Interdiction de toute profession lucrative.


L’opposé de ce qui se voit chez les autres Grecs se trouve encore dans cette loi ; établie à Sparte par Lycurgue. Ailleurs, tout le monde cherche à faire fortune comme il peut : l’un est laboureur, l’autre marin, celui-ci marchand ; celui-là vit de son métier. À Sparte, Lycurgue a interdit aux hommes libres toute espèce de profession en vue du profit ; il n’y tolère que les actes qui assurent à un peuple sa liberté. En effet, à quoi bon courir après la richesse dans une ville où, le législateur ayant établi que chacun apporterait son contingent aux repas et se nourrirait de la même manière, il en résulte que la fortune ne procure aucune jouissance ? Ce n’est pas non plus pour des habits qu’on voudrait de l’argent : la parure d’un Spartiate n’est pas dans le luxe des vêtements, mais dans la bonne constitution du corps. Ce n’est pas, enfin, pour faire des dépenses avec des camarades qu’on songerait à amasser : Lycurgue a établi qu’il est plus glorieux de servir un ami en travaillant de son corps qu’en se répandant en dépense : il voyait ici une œuvre de cœur, là un étalage de richesse.

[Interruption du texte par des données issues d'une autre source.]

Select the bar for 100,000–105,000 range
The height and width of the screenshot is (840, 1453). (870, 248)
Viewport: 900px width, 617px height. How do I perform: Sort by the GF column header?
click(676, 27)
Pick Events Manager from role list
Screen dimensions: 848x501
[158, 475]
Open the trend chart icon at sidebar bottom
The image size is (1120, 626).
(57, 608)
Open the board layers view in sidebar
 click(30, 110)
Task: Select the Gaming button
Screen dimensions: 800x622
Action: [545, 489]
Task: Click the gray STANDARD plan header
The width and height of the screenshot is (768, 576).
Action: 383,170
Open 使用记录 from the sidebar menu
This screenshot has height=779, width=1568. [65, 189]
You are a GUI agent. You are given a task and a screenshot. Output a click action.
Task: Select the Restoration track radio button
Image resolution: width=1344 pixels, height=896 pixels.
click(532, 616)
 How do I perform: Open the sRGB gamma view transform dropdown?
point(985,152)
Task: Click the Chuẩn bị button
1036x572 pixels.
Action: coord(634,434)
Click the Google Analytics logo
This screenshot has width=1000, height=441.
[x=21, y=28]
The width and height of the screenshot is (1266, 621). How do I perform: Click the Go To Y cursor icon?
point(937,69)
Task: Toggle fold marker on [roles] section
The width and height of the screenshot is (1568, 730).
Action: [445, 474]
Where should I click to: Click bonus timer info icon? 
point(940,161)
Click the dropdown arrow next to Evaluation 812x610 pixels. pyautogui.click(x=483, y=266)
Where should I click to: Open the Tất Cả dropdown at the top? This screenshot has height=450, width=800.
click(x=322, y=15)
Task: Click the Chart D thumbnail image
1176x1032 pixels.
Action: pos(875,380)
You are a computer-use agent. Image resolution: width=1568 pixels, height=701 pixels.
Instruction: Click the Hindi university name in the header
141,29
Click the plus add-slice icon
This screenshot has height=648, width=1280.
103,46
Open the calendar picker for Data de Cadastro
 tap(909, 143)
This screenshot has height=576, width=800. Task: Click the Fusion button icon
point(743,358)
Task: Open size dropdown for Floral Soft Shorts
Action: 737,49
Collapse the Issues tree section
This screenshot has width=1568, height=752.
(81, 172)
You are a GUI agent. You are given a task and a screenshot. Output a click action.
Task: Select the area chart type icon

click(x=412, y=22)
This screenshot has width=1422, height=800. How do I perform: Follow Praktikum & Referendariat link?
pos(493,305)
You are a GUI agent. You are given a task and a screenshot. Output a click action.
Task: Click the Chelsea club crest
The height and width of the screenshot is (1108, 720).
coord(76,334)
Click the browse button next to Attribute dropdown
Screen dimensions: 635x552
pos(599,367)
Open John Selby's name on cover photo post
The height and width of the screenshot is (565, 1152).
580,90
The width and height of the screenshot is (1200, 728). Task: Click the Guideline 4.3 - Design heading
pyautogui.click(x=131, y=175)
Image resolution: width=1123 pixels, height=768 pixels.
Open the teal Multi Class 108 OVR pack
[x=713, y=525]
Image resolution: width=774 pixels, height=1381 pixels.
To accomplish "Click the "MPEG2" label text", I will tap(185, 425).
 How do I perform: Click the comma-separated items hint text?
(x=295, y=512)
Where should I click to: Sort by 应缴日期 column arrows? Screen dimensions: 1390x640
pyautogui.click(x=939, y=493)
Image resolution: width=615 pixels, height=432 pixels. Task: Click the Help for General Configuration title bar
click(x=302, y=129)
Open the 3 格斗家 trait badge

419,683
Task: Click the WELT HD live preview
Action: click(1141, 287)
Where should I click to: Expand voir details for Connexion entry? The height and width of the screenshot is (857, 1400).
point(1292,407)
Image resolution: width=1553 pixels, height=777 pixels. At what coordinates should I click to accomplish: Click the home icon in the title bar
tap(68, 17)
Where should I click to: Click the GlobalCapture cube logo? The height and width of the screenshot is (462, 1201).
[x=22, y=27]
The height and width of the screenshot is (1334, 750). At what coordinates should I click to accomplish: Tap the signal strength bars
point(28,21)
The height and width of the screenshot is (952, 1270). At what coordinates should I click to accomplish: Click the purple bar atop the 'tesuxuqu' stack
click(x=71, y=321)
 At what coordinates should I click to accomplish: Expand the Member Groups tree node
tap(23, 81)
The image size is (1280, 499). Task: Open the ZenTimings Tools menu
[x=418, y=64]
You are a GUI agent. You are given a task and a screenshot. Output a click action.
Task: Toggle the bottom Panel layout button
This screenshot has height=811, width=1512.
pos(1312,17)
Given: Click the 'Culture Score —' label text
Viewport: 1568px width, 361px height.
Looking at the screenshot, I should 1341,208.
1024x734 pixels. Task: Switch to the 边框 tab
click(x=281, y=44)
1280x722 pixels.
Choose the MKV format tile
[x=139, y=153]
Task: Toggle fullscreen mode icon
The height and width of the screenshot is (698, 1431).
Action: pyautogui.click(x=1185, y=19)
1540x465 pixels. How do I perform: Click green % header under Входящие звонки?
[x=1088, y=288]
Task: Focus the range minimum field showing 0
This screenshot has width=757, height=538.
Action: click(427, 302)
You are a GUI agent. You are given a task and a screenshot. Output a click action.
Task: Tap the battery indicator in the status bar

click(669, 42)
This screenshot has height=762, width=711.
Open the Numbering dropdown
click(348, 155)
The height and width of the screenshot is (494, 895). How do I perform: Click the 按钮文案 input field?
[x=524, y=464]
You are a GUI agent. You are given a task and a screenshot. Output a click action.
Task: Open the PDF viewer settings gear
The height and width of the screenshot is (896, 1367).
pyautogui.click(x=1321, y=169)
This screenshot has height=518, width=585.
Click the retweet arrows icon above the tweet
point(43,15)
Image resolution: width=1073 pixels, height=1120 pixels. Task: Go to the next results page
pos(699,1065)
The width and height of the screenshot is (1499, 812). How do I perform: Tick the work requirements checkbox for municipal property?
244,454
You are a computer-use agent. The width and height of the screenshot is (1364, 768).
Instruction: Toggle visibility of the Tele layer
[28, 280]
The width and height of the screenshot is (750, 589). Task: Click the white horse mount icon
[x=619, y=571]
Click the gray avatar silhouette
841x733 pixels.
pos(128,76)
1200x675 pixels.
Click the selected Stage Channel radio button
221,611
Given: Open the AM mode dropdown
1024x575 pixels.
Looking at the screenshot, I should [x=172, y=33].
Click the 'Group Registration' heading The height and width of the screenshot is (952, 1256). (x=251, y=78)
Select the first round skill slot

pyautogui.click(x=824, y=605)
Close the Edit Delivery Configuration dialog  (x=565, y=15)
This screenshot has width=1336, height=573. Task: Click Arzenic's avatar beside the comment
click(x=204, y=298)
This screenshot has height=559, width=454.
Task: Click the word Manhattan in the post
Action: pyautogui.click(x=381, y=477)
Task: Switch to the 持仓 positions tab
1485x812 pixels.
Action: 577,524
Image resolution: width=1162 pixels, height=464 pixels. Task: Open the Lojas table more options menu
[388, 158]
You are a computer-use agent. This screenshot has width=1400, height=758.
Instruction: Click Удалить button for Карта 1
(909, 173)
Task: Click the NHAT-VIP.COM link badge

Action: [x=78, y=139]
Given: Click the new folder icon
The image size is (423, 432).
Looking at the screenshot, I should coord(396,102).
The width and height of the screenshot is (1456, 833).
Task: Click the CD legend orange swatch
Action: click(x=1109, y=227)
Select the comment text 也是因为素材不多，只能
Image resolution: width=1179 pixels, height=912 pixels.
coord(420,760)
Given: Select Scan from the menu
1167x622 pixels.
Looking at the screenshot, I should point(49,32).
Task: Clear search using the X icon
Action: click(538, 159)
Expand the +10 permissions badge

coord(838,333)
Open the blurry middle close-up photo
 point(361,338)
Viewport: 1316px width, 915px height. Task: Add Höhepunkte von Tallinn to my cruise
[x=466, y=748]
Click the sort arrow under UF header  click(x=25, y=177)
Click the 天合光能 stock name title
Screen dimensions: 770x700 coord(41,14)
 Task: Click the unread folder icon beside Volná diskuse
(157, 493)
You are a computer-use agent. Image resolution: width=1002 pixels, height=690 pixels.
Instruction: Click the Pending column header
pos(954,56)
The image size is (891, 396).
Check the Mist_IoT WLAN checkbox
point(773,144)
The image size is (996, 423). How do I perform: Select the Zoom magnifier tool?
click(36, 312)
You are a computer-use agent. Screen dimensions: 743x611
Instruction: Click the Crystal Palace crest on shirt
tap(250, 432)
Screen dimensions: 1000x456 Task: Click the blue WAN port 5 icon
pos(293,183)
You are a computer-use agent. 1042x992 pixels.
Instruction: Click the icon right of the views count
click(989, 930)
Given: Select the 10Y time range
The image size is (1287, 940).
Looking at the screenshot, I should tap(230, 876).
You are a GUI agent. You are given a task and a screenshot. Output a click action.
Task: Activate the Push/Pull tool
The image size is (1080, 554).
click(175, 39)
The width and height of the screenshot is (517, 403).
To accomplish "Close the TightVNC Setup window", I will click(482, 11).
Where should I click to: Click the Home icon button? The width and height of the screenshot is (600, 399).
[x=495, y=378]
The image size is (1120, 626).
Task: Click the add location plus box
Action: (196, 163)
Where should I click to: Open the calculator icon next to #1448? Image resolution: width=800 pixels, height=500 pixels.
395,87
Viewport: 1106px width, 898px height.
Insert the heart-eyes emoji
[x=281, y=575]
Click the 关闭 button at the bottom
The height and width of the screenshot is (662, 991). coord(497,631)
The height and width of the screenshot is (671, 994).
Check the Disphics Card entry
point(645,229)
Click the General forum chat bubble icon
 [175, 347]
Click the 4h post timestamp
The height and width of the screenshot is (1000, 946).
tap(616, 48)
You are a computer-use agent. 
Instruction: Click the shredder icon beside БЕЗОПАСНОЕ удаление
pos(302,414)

Les profits injustes ont été réprimés par lui de la manière suivante. D’abord il a fait frapper des monnaies si lourdes, qu’on ne peut pas introduire dix mines dans une maison à l’insu des serviteurs : il faut une place énorme pour cette somme et un chariot pour la transporter[1]. En second lieu, on fait des perquisitions d’or et d’argent ; et, quand on en trouve quelque part, le détenteur est mis à l’amende. Pourquoi donc s’occuper de fortune, dans un pays où la possession cause plus d’embarras que l’argent ne donne de plaisir ?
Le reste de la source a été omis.